There are lessons from these experiences for COVID-19, and for us now in the UK. Coordination of community initiatives is an essential part of collective response. We have already seen here how COVID-19 has brought spontaneous social organisation. The last few days have seen institutions, trades unions, councils and neighbourhoods taking collective action, partly in response to a perceived lag in government action. How are models factoring in such heartening twists in social dynamics?

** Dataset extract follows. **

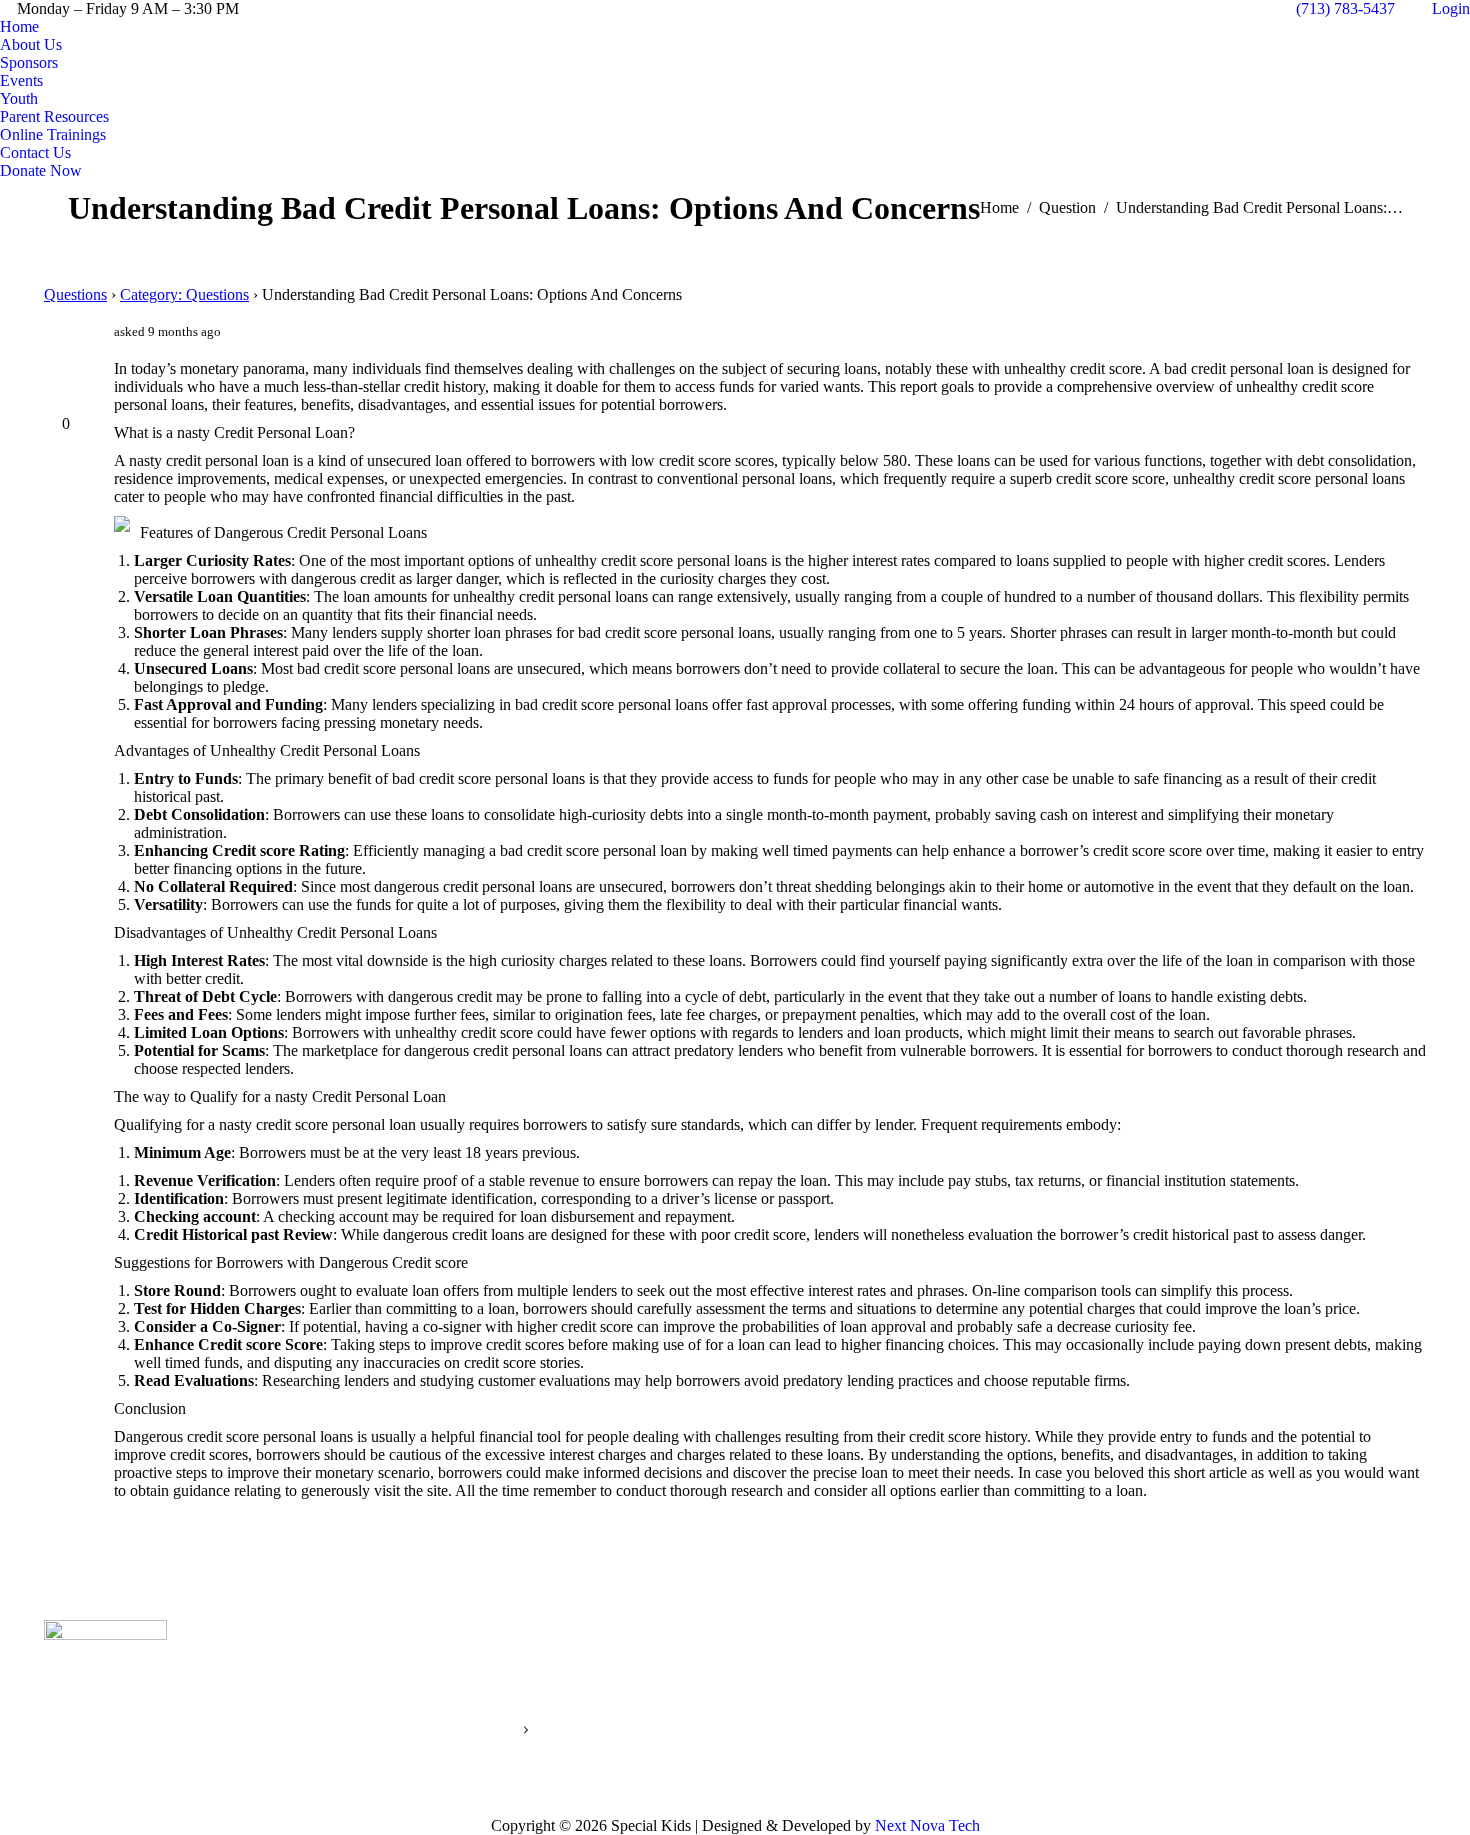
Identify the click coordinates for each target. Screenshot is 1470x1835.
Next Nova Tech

Learning and adapting to pandemics
It is key at this juncture to reflect on what we know from past outbreaks in other parts of the world, such as the Ebola outbreak in West Africa or the Avian Influenza event in South East Asia. In a fast moving and changing world, all kinds of uncertainty will emerge. We need leaders who will listen and adapt. Clear government directives from above are key, but we also need good coordination of local action. Let’s also trust people, and their inventiveness, and listen to a range of experience. Participatory action and responses from below will make all the difference, especially in the face of limited local authority resources. Here in the UK, the ‘staff, space, stuff and systems’ are significantly greater than elsewhere, but these resources have also been eroded. We must continue to ensure that the public health responses and the difficult issues related to trade-offs will receive adequate reflection. We have in the UK an environment where scrutiny is possible, and from a range of perspectives. We need to keep up that scrutiny and argue for a plural, deliberative form of politics that can sustain critical voices.